Somewhat more comforting words on the same theme were written by Marcus Aurelius in the same spirit of private reflection. The rational soul, Marcus said,
goes over the whole universe and the surrounding void and surveys its shape, reaches out into the boundless extent of time, embraces and ponders the periodic rebirth of the whole and understands that those who come after us will behold nothing new nor did those who came before us behold anything greater, but in a way the man of forty years, if he have any understanding at all, has seen all that has been and that will be… (Meditations, 11.1)
Perhaps we are finally ready to hear this again.

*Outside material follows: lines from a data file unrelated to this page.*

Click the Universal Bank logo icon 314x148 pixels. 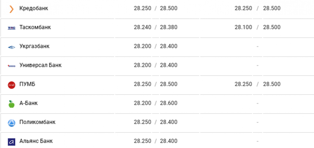click(x=12, y=66)
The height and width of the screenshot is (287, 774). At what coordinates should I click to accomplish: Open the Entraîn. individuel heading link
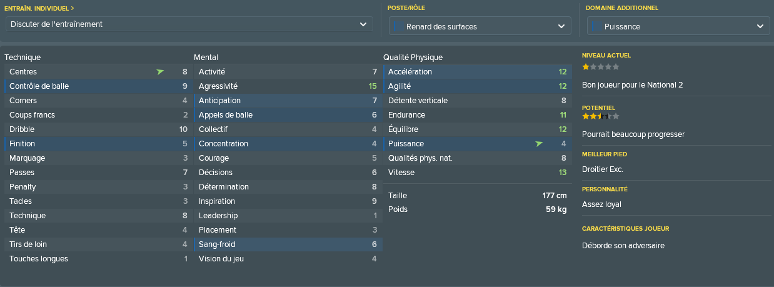39,8
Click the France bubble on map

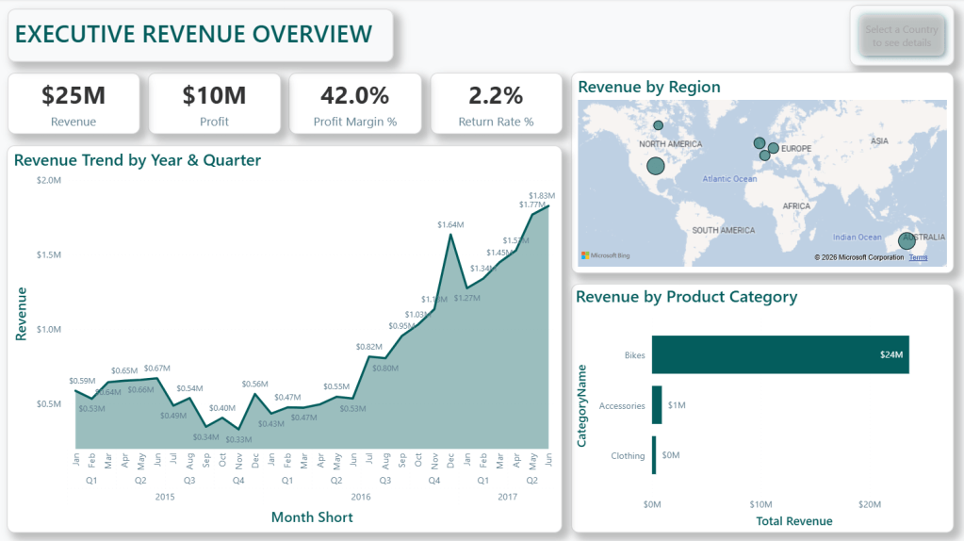click(764, 156)
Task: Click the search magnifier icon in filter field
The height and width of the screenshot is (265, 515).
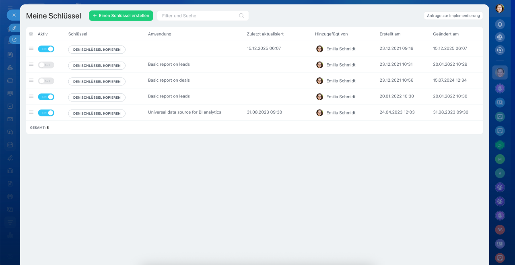Action: pyautogui.click(x=241, y=16)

Fun fact: I actually bought my copy of Dover's Greek Homosexuality at a street market in Dar es Salaam in 2006. There must have been a vogue for the classics in Swahili-speaking lands at that time...
Having just read Henrich's book 'The Weirdest People in the World,' I wonder if the way the West broke up kinship networks and traditional clans has something to do with this. We're less likely to define ourselves through genealogy - and perhaps that applies to cultural as well as genetic relationships, to our identity as a culture as well as individuals.
It may be, in any case, that most other cultures just don't construct strange mythical narratives about how they don't descend from the ancients.
A great read. I'll be checking out your book. Do you see the Arabic translation movement under the Islamic Empire as being a continuation of the pre-Islamic education/scholarship efforts of the Sasanian kings?
I like your emphasis on the cross-pollination of ideas sparking intellectual resurgences in areas where the embers of learning had previously died out. Modern framing often makes it seem like these things happened in a vacuum.